(5 ILCS 820/5)
    (Text of Section before amendment by P.A. 103-361)
    Sec. 5. Purposes. The General Assembly hereby acknowledges that opioid use disorders, overdoses, and deaths in Illinois are persistent and growing concerns for Illinois communities. These concerns compound existing challenges to adequately address and manage substance use and mental health disorders. Law enforcement officers, other first responders, and co-responders have a unique opportunity to facilitate connections to community-based behavioral health interventions that provide substance use treatment and can help save and restore lives; help reduce drug use, overdose incidence, criminal offending, and recidivism; and help prevent arrest and conviction records that destabilize health, families, and opportunities for community citizenship and self-sufficiency. These efforts are bolstered when pursued in partnership with licensed behavioral health treatment providers and community members or organizations. It is the intent of the General Assembly to authorize law enforcement and other first responders to develop and implement collaborative deflection programs in Illinois that offer immediate pathways to substance use treatment and other services as an alternative to traditional case processing and involvement in the criminal justice system, and to unnecessary admission to emergency departments.
(Source: P.A. 100-1025, eff. 1-1-19; 101-652, eff. 7-1-21.)
 
    (Text of Section after amendment by P.A. 103-361)

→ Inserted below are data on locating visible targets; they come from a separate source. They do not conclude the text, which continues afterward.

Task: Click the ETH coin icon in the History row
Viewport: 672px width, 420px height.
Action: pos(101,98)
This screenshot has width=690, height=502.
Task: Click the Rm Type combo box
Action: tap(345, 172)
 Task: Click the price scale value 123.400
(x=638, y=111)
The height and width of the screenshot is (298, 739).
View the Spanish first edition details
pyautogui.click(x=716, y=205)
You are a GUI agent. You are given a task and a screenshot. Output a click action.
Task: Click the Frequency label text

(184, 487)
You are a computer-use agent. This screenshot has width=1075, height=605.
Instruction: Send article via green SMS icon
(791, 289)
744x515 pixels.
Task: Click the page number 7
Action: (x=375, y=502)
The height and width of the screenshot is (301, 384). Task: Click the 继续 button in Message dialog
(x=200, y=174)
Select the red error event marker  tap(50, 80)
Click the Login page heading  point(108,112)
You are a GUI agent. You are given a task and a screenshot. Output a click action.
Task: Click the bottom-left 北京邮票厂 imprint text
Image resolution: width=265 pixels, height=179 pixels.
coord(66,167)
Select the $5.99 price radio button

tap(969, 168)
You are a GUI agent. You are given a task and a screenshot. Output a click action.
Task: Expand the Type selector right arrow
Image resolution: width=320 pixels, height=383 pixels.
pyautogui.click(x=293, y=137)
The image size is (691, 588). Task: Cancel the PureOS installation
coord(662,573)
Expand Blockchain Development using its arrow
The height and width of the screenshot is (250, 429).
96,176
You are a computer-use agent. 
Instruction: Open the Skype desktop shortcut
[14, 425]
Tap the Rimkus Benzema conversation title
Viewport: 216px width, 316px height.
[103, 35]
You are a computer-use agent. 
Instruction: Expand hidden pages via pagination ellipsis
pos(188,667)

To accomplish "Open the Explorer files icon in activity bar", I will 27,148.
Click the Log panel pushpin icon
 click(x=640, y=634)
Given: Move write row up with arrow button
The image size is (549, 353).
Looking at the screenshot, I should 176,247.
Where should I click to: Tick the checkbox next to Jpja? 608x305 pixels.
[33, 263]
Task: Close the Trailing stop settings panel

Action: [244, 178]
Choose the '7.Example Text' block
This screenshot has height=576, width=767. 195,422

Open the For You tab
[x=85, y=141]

    Sec. 5. Purposes. The General Assembly hereby acknowledges that opioid use disorders, overdoses, and deaths in Illinois are persistent and growing concerns for Illinois communities. These concerns compound existing challenges to adequately address and manage substance use and mental health disorders. Local government agencies, law enforcement officers, other first responders, and co-responders have a unique opportunity to facilitate connections to community-based services, including case management, and mental and behavioral health interventions that provide harm reduction or substance use treatment and can help save and restore lives; help reduce drug use, overdose incidence, criminal offending, and recidivism; and help prevent arrest and conviction records that destabilize health, families, and opportunities for community citizenship and self-sufficiency. These efforts are bolstered when pursued in partnership with licensed behavioral health treatment providers and community members or organizations. It is the intent of the General Assembly to authorize law enforcement, other first responders, and local government agencies to develop and implement collaborative deflection programs in Illinois that offer immediate pathways to substance use treatment and other services as an alternative to traditional case processing and involvement in the criminal justice system, and to unnecessary admission to emergency departments.